I was just getting sick of always being either angry or apathetic. However, I thought for a long time it was normal, but after seeing a psych for a while (one I decided to trust), I have started taking emotions more seriously. All the little stuff I considered insignificant were actually quite big things, but I rationalised everything away. You know: "That's life, deal with it, blahblah". Which was not my own voice, by the way, but those of others. I wasn't even looking at it from my own perspective, but always rationalising from their viewpoint. So now I'm trying to tap into my own voice, and that is really difficult because I'm still rationalising by default, and I have to "catch" myself doing it.

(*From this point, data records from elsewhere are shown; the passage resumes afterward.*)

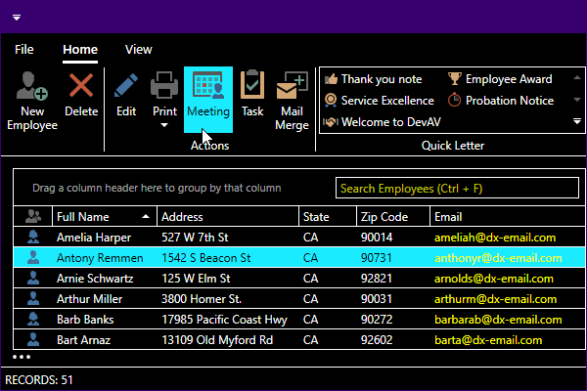Image resolution: width=587 pixels, height=391 pixels.
Task: Open the Print dropdown menu
Action: point(164,125)
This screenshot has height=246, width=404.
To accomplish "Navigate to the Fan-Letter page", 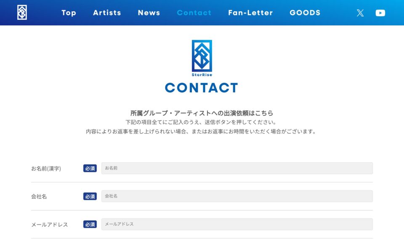I will click(250, 13).
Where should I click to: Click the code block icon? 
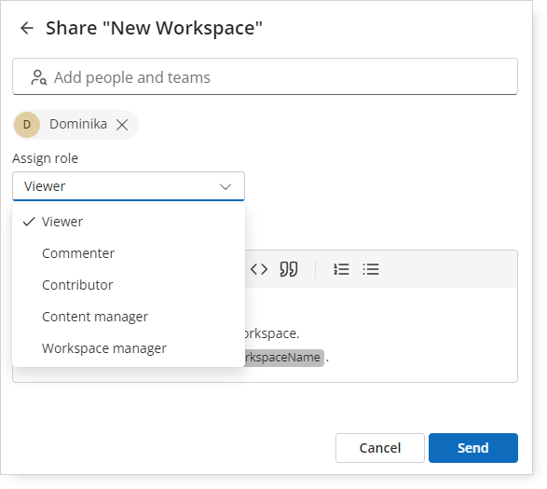[x=259, y=269]
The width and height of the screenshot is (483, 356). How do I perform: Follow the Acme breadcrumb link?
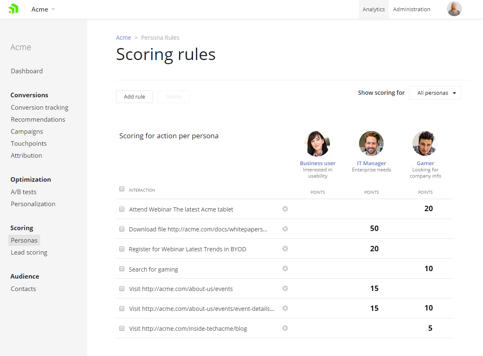point(123,38)
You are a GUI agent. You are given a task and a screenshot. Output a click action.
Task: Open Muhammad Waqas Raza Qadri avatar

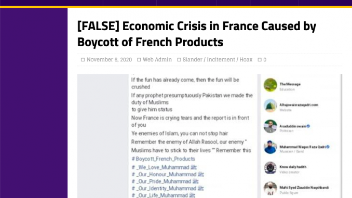point(270,147)
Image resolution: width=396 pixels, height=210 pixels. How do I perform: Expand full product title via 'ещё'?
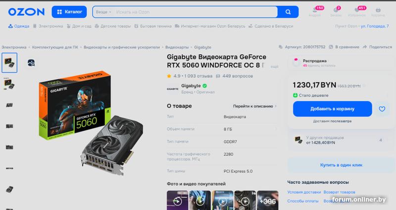point(274,66)
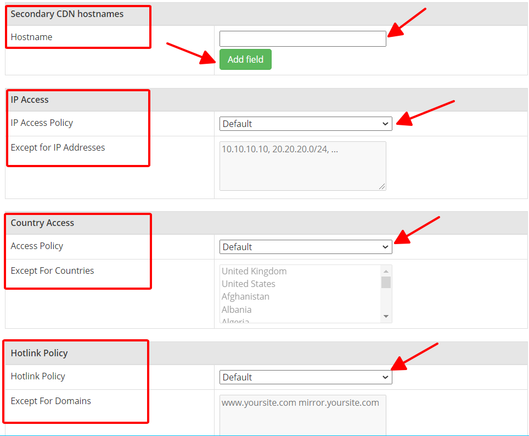
Task: Click the Hostname text input field
Action: pos(302,38)
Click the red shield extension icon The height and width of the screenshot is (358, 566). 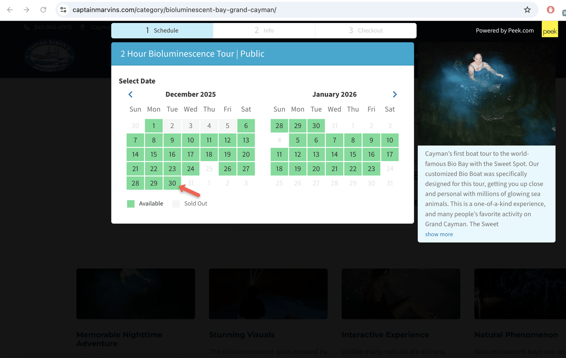[x=550, y=10]
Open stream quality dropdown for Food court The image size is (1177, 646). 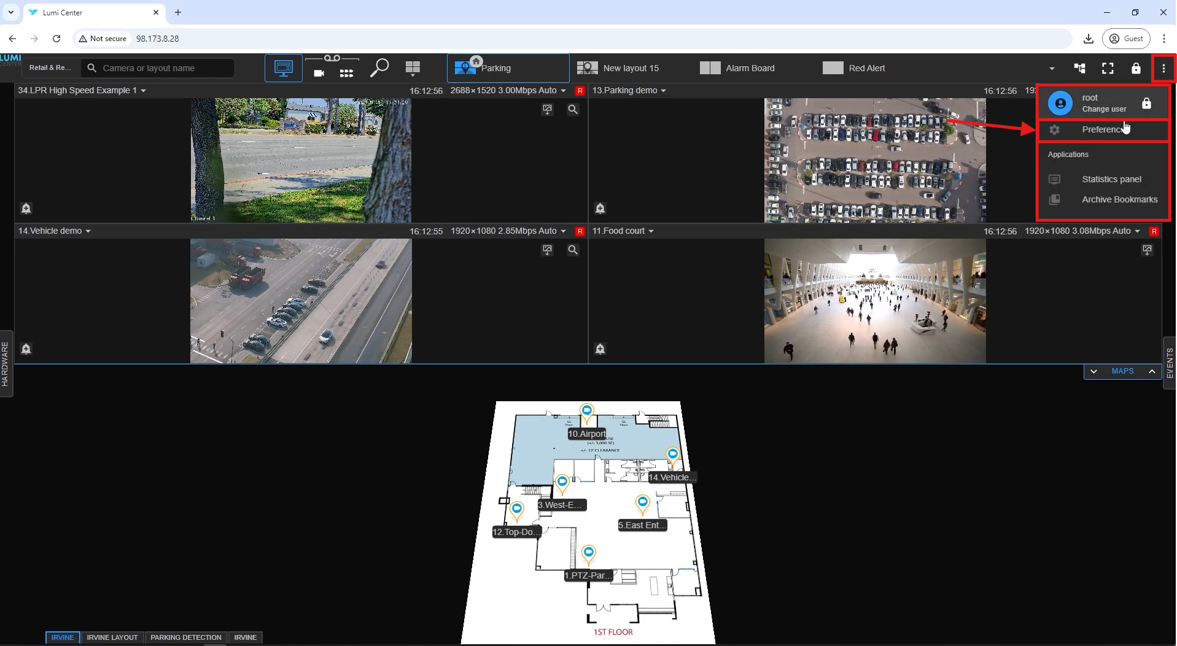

So yeah, basically telling myself that current patterns are the result of past conditioning, and that I'm also allowed to feel bad about something bad happening to me, and not just brush it under the proverbial carpet. Not wallow, just acknowledge, and to acknowledge, you must allow yourself to feel something. Which is fucking hard because it's like reverse engineering.

I'm sort of using my own thread here in the creative section experimentally to express some of the crap. It seems to be working because by writing things down in a stream of consciousness style, I'm stumbling across things that I had forgotten or most probably suppressed. Even if I don't feel connected to it while I'm writing it I can go back later and go: "Hm, that was kinda fucked up, where did that come from."

I realise how often I'm avoiding a topic as well, by going on tangents, but perhaps this is a necessary part of the process. Now that I have written some things down and acknowledged how fucked it was, I am actually able to move on. However, it requires that I do not somehow squirm away from it and dismiss it as trivial.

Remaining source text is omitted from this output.